To-do list:
A - Echo the stretch of the ramen blog post from "I was quite" through "sate my appetite.".
B - According to the ramen blog post, in what month and year was Hakatamon set to debut its two ramen dishes?

— Begin Document section —

It’s  been a bit over a year since Hakatamon—the Japanese restaurant nestled into the southwest corner of the Uwajimaya superstore in Beaverton—debuted it’s ramen. Known for its hand rolled udon, Hakatamon went on noodle hiatus at the time – claiming that a spike in wheat prices had made making it’s own udon noodles untenable. As they announced a move towards commercially available udon, they also announced that they would debut two ramen dishes in April, 2008, including a tonkotsu (pork bone broth) and a cha sui ramen (stewed pork).

I was quite excited, as my ramen experiences in Portland have been less than stellar. When I first moved here in 2002, I frequented the Koji Osakaya on Macadam and ate their version of both tonkotsu and cha sui ramen regularly. Though they were using clearly pre-fab fresh ramen packages, they did generally an ok job of gussying it up enough to sate my appetite.

Nothing could compare, however, to the excellent ramen I at often in San Diego when I lived there in the late nineties, or the ramen I’ve eaten in the Bay Area. Ramen tastes and one’s idea of what constitutes “good” ramen is one of the most subjective concepts in the food universe. When Biwa opened up in 2006 and served ramen in their excellent izakaya setting, I was very underwhelmed. However, it seemed to be universally held up by others in this fair burg as an excellent rendition of the venerable Japanese noodle soup. For me, it always fell short, but that’s the subject of another post.


Hakatamon also does a fairly good job with some of the Japanese standards. This poke is one of my favorites in town, if only because it’s an excellent value at only $5.95.

— End Document section —
— Begin Data extract —

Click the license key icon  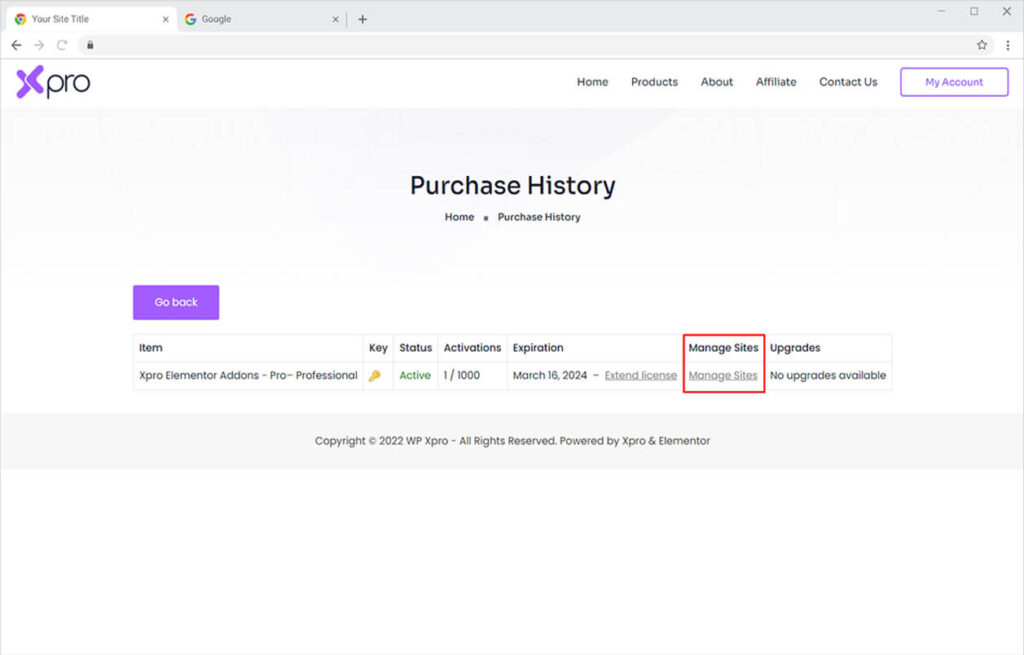coord(376,376)
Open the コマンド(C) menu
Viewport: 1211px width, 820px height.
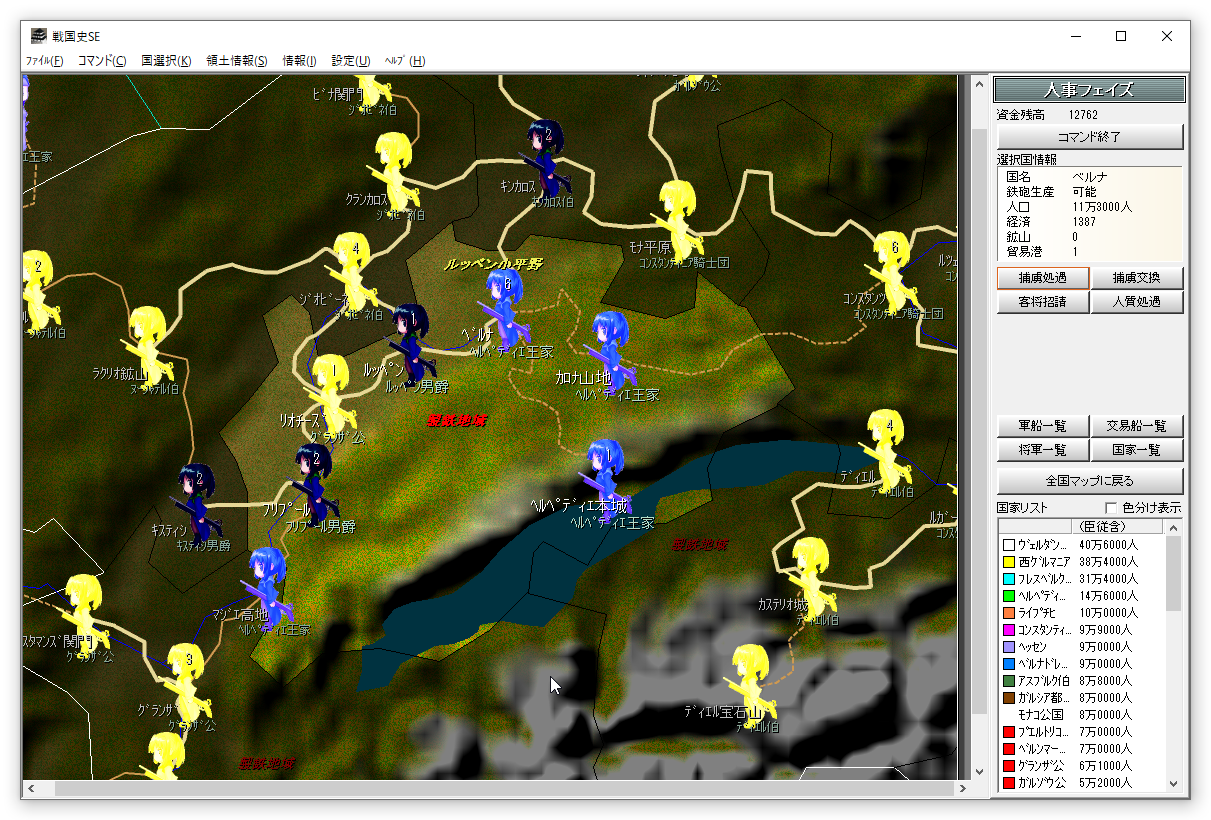102,61
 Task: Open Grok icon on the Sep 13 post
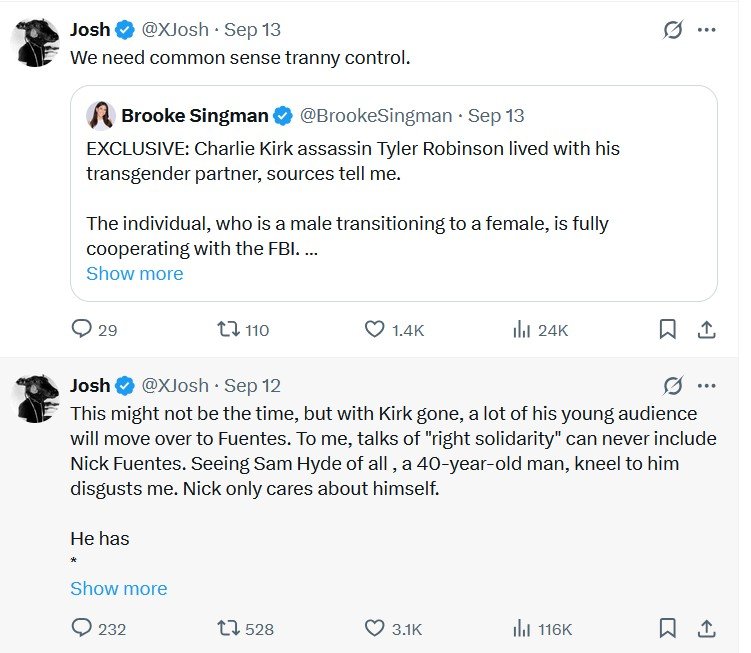pyautogui.click(x=673, y=30)
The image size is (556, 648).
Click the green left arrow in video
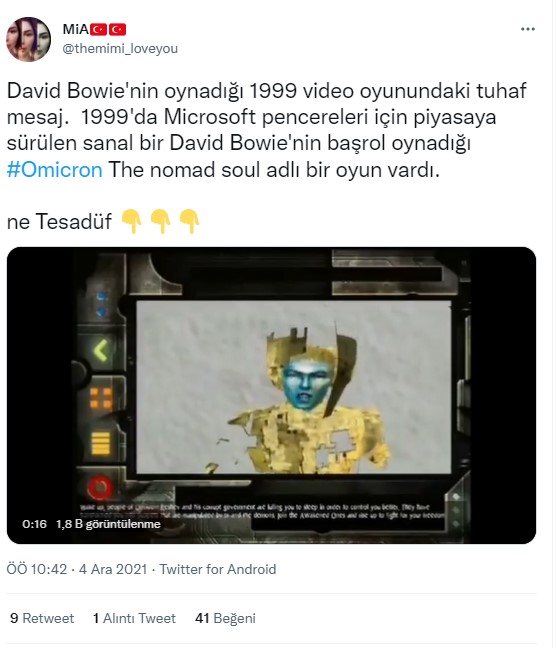(100, 350)
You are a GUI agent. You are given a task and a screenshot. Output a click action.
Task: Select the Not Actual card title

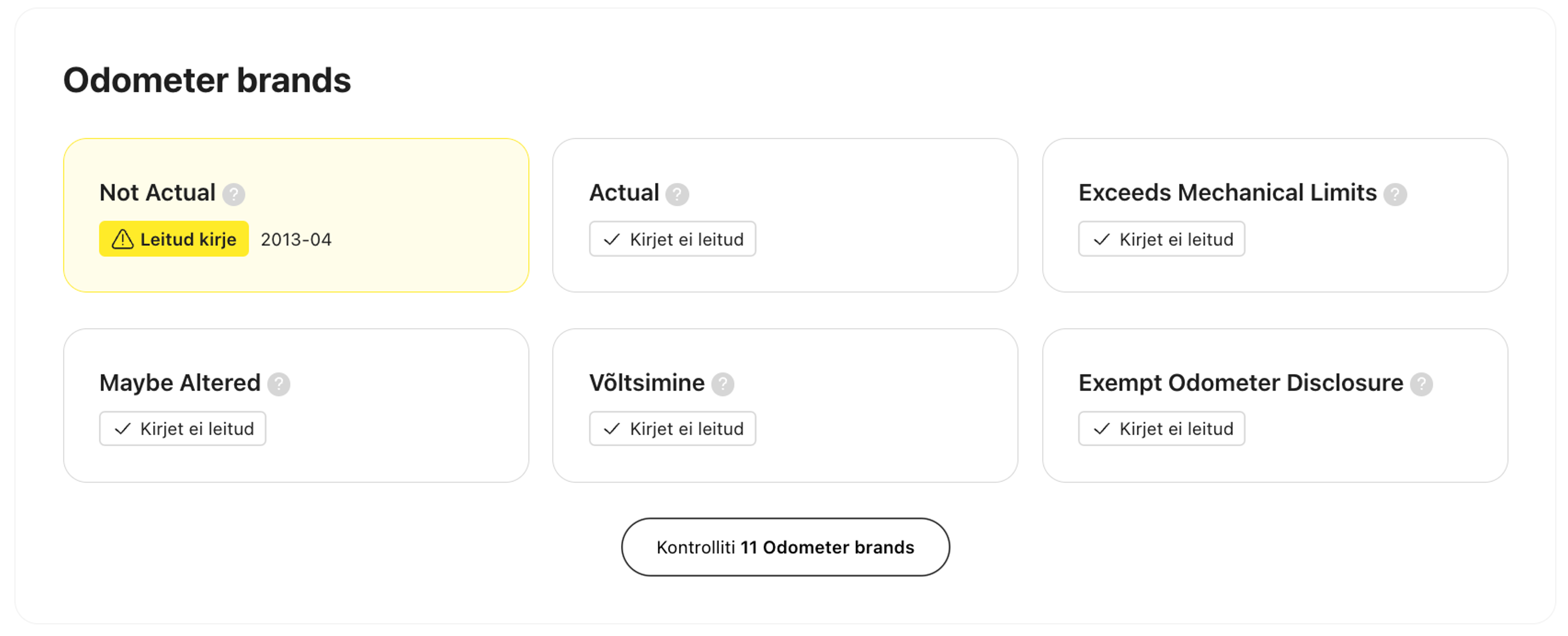157,193
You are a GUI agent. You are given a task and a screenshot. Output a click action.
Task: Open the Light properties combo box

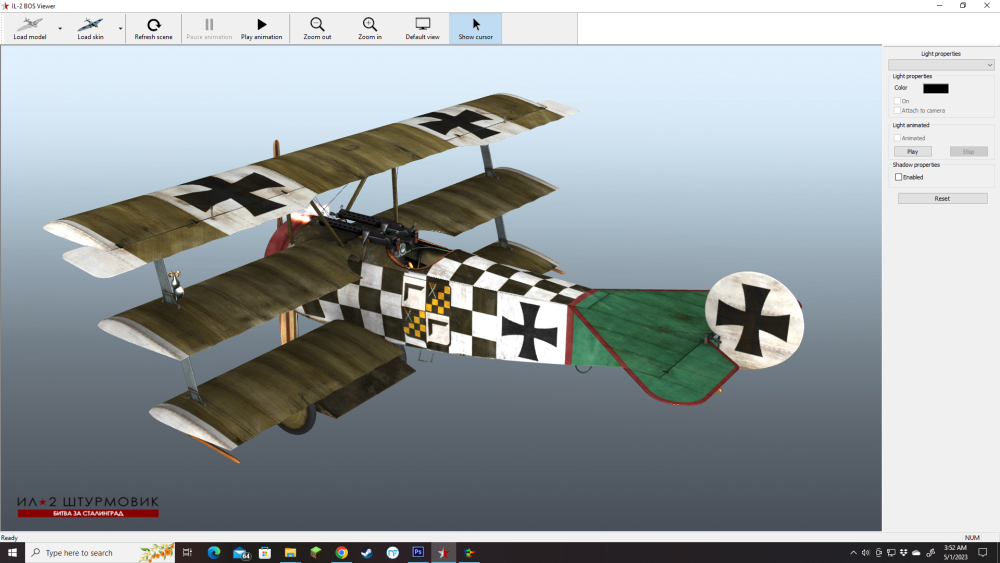tap(941, 65)
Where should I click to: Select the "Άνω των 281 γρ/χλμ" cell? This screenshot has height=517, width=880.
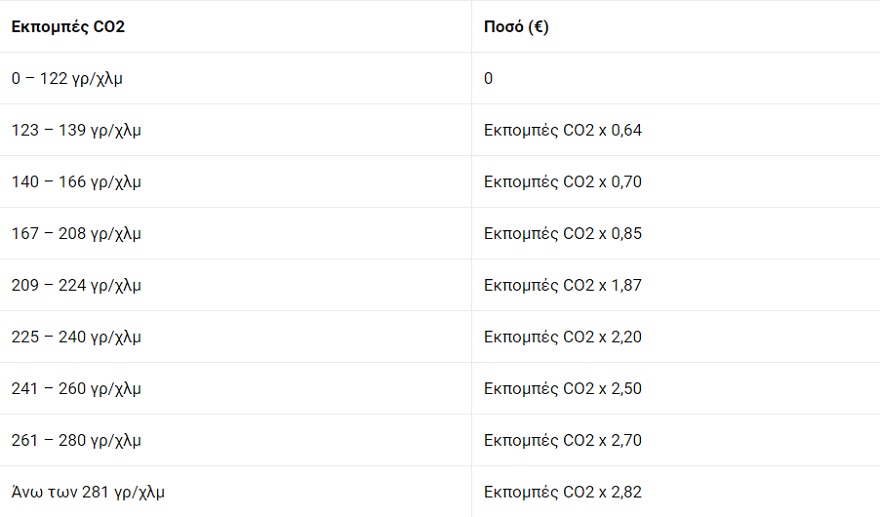click(88, 492)
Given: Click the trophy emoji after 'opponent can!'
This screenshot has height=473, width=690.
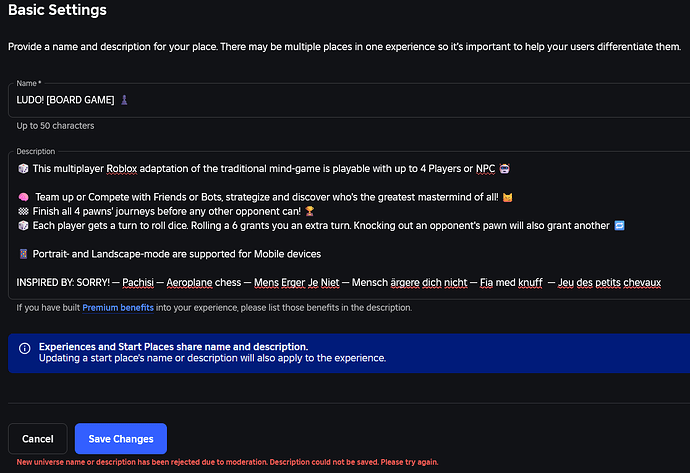Looking at the screenshot, I should (x=310, y=211).
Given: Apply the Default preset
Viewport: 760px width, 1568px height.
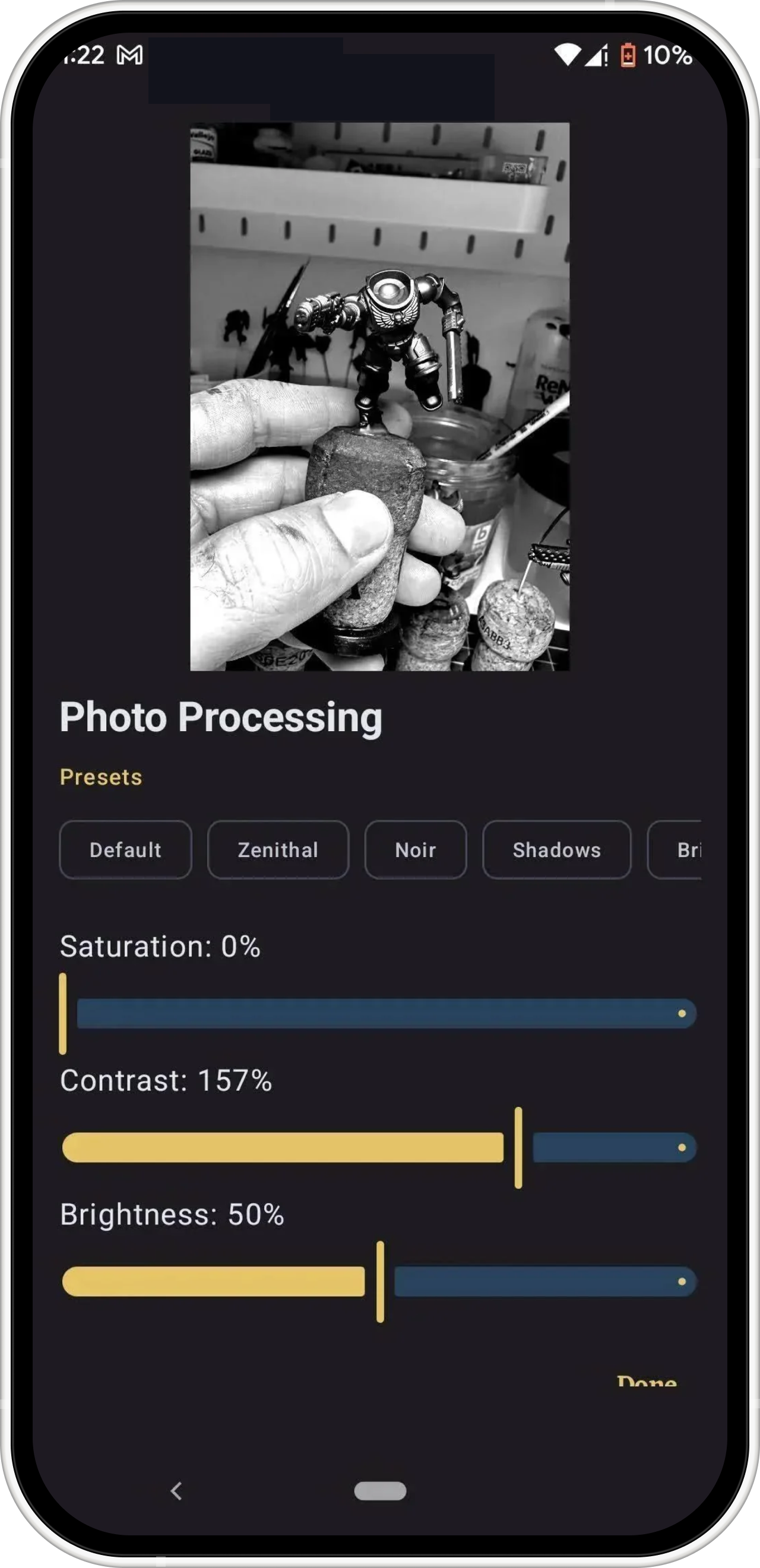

— End Data extract —

Exercise solutions:
A -
I was quite excited, as my ramen experiences in Portland have been less than stellar. When I first moved here in 2002, I frequented the Koji Osakaya on Macadam and ate their version of both tonkotsu and cha sui ramen regularly. Though they were using clearly pre-fab fresh ramen packages, they did generally an ok job of gussying it up enough to sate my appetite.

B - April 2008